++++ Passage to read
So I wanted to take it for a spin, and as an experiment I tried archiving this NYTimes article.

First I went to https://web.archive.org/save/, entered the URL for the NYTimes article, and selected to “Email me a WACZ file”. If you don’t see this option you will need to create an account with Internet Archive and log in. I also selected to “Save outlinks” which tells SPN to save not just the article, but any page that the article links to (which can be pretty handy for archiving the context of a web page).

A few minutes later I received an email which told me that the WACZ was available at

https://wayback-api.archive.org/services/wayback/wacz/spn2-dd3a64e152daa6cb6920049e6e4ff48ff4305460.wacz

and that I should download it, because it would only be there for three days. If you see this post in time you can probably download it too since there doesn’t appear to be any authentication involved.

After downloading I headed over to Webrecorder’s ReplayWebPage, which is a client side web application for viewing WACZ’s locally. You can also use their ArchiveWebpage to read and write WACZ files (more on that below). But I tend to use ReplayWebPage for viewing WACZ files since I use Firefox and ArchiveWebPage is Chrome only (well Chromium, so Brave and some others too).

Once loaded it up I saw the list of pages that were archived (remember I selected to “Save outlinks”):

And from there I was able to find the page I archived:

As I scrolled down I noticed an photograph of the NSO Office in Sapir failed to render.
++++++++
++++ Information given
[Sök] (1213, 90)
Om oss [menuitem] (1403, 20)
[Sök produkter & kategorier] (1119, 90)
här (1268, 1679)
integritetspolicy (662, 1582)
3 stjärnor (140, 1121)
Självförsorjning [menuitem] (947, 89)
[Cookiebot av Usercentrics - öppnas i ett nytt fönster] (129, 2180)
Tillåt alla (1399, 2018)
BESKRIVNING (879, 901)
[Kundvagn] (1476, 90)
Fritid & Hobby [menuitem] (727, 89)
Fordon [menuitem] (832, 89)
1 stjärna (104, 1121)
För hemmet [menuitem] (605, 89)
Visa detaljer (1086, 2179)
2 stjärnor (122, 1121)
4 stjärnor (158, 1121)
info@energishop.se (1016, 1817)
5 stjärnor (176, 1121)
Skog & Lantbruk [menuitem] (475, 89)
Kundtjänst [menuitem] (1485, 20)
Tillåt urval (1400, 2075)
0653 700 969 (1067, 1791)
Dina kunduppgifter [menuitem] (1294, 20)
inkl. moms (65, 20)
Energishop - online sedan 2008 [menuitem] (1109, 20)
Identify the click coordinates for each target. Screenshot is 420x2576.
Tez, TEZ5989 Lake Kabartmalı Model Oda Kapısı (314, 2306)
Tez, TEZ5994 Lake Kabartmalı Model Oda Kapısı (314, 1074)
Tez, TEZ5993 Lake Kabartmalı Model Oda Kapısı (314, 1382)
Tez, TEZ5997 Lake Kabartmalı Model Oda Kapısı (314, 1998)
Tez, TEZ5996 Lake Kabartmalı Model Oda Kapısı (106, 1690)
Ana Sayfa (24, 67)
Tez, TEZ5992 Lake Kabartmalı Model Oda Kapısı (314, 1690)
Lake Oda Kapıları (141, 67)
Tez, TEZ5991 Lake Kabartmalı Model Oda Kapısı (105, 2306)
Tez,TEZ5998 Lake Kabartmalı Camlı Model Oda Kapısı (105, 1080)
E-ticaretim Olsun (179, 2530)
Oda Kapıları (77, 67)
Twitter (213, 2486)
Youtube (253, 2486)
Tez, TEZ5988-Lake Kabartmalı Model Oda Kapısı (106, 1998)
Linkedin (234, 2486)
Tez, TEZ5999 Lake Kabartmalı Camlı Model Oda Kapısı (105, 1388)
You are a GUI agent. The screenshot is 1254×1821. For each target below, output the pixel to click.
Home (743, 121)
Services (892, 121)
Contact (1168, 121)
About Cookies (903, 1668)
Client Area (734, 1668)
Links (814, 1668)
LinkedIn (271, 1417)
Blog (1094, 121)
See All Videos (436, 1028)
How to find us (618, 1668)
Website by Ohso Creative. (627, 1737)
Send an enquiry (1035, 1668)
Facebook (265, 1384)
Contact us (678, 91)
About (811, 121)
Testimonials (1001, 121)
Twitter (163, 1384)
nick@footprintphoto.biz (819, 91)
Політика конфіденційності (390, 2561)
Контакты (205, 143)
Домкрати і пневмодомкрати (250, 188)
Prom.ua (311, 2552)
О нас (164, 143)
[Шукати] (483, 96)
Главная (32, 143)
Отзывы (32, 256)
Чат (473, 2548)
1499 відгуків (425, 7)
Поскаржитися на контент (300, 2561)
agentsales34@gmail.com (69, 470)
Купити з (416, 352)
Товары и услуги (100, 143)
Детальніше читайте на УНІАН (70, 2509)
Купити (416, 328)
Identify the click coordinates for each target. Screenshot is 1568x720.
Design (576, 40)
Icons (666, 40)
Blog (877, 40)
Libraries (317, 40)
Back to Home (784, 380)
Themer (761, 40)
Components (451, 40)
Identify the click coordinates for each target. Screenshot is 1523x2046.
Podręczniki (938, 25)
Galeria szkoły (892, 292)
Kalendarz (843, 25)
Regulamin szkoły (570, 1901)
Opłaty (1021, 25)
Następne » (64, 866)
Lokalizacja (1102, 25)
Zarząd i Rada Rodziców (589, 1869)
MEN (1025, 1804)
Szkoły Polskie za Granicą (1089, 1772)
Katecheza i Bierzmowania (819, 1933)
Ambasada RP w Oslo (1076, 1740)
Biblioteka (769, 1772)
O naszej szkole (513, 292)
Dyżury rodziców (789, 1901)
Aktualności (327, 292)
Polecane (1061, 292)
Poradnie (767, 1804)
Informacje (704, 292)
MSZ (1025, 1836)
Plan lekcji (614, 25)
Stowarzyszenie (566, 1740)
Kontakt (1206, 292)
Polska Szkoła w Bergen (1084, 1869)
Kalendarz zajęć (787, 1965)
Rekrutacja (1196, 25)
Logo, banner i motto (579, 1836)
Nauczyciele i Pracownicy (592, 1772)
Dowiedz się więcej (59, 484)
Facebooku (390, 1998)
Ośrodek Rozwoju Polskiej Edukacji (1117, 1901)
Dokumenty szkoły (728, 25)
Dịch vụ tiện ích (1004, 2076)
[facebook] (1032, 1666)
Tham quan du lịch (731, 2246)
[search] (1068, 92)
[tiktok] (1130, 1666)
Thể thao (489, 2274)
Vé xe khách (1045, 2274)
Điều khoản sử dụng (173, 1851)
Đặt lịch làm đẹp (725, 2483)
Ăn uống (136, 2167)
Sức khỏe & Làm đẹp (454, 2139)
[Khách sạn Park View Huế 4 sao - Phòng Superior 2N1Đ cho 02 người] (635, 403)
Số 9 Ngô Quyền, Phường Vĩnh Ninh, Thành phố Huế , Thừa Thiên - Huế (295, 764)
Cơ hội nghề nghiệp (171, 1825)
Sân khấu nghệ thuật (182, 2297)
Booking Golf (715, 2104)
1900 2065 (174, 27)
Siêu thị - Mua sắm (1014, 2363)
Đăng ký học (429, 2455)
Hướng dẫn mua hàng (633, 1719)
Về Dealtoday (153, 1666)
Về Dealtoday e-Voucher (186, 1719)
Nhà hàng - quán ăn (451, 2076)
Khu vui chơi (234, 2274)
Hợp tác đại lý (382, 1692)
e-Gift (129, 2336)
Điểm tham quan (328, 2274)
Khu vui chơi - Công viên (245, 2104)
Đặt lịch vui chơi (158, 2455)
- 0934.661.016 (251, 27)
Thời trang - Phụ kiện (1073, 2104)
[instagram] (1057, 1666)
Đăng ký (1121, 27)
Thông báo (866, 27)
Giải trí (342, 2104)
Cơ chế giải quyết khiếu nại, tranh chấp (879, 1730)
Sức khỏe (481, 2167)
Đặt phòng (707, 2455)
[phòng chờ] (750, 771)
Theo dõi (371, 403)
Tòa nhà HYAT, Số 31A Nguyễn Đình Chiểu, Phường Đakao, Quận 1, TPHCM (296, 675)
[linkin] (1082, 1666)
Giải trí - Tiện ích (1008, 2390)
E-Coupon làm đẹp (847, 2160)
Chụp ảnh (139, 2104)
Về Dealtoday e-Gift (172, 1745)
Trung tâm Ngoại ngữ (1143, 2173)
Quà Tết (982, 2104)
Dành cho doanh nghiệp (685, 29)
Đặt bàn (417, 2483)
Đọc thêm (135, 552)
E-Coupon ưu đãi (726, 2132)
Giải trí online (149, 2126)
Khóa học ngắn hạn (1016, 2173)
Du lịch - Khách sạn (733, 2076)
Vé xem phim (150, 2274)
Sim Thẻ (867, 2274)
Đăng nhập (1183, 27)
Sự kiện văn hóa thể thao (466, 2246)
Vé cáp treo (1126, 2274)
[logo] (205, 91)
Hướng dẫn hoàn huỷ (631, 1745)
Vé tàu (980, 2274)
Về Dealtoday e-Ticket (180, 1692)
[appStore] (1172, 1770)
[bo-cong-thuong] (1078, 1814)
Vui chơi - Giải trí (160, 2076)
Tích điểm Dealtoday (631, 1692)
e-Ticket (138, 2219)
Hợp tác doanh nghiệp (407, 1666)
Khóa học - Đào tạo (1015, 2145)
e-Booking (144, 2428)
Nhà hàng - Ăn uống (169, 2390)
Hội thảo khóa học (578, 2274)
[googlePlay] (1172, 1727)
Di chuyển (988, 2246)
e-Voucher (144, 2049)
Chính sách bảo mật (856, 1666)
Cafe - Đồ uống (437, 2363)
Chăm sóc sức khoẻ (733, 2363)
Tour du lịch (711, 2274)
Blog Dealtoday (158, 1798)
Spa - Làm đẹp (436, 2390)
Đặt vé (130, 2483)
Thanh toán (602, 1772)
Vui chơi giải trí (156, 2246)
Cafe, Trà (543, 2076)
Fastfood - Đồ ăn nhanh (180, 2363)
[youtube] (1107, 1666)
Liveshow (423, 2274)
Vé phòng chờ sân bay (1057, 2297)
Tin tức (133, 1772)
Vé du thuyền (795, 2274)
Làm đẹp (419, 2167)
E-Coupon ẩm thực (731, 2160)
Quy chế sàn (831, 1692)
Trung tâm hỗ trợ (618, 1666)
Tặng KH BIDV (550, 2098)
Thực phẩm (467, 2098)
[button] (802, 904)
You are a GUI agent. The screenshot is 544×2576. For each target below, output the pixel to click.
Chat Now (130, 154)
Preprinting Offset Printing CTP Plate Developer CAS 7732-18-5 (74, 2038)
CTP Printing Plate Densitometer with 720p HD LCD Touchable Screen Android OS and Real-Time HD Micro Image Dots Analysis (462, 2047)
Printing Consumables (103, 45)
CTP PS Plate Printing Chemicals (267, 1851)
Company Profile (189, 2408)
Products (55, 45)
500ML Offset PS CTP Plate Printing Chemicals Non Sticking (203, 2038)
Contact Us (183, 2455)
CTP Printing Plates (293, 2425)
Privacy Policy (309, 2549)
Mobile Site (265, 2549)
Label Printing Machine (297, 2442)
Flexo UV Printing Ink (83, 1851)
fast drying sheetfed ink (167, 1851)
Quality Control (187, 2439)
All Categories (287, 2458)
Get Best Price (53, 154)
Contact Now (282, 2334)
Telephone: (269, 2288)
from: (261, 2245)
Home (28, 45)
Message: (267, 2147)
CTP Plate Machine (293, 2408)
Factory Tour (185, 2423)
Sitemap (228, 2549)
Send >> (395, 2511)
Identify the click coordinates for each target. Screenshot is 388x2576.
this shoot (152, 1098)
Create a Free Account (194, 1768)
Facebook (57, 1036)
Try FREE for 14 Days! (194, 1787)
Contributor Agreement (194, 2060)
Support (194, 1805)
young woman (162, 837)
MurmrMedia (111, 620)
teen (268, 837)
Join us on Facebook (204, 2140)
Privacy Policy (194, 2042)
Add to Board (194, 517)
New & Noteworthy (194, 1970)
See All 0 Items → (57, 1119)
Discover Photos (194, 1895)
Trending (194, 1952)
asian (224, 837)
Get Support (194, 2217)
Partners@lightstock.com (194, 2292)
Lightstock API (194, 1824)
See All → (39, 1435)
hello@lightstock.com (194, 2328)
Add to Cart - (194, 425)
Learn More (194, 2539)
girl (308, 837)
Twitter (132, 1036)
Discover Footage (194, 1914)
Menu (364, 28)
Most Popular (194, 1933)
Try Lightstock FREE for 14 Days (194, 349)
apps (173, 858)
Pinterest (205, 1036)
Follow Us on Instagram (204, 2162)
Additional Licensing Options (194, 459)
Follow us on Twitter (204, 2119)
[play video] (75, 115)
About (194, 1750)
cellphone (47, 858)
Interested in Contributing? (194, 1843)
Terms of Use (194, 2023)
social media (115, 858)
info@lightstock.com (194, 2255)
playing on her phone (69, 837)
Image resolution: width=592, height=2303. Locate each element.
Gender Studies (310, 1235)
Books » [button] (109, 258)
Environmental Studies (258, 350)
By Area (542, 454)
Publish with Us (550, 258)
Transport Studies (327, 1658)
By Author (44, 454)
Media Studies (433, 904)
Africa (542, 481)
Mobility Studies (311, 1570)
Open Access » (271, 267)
++++++++
# [Exercise description]
Write out the entire post about archiving a NYTimes article, word for word.

# [Written answer]
So I wanted to take it for a spin, and as an experiment I tried archiving this NYTimes article.

First I went to https://web.archive.org/save/, entered the URL for the NYTimes article, and selected to “Email me a WACZ file”. If you don’t see this option you will need to create an account with Internet Archive and log in. I also selected to “Save outlinks” which tells SPN to save not just the article, but any page that the article links to (which can be pretty handy for archiving the context of a web page).

A few minutes later I received an email which told me that the WACZ was available at

https://wayback-api.archive.org/services/wayback/wacz/spn2-dd3a64e152daa6cb6920049e6e4ff48ff4305460.wacz

and that I should download it, because it would only be there for three days. If you see this post in time you can probably download it too since there doesn’t appear to be any authentication involved.

After downloading I headed over to Webrecorder’s ReplayWebPage, which is a client side web application for viewing WACZ’s locally. You can also use their ArchiveWebpage to read and write WACZ files (more on that below). But I tend to use ReplayWebPage for viewing WACZ files since I use Firefox and ArchiveWebPage is Chrome only (well Chromium, so Brave and some others too).

Once loaded it up I saw the list of pages that were archived (remember I selected to “Save outlinks”):

And from there I was able to find the page I archived:

As I scrolled down I noticed an photograph of the NSO Office in Sapir failed to render.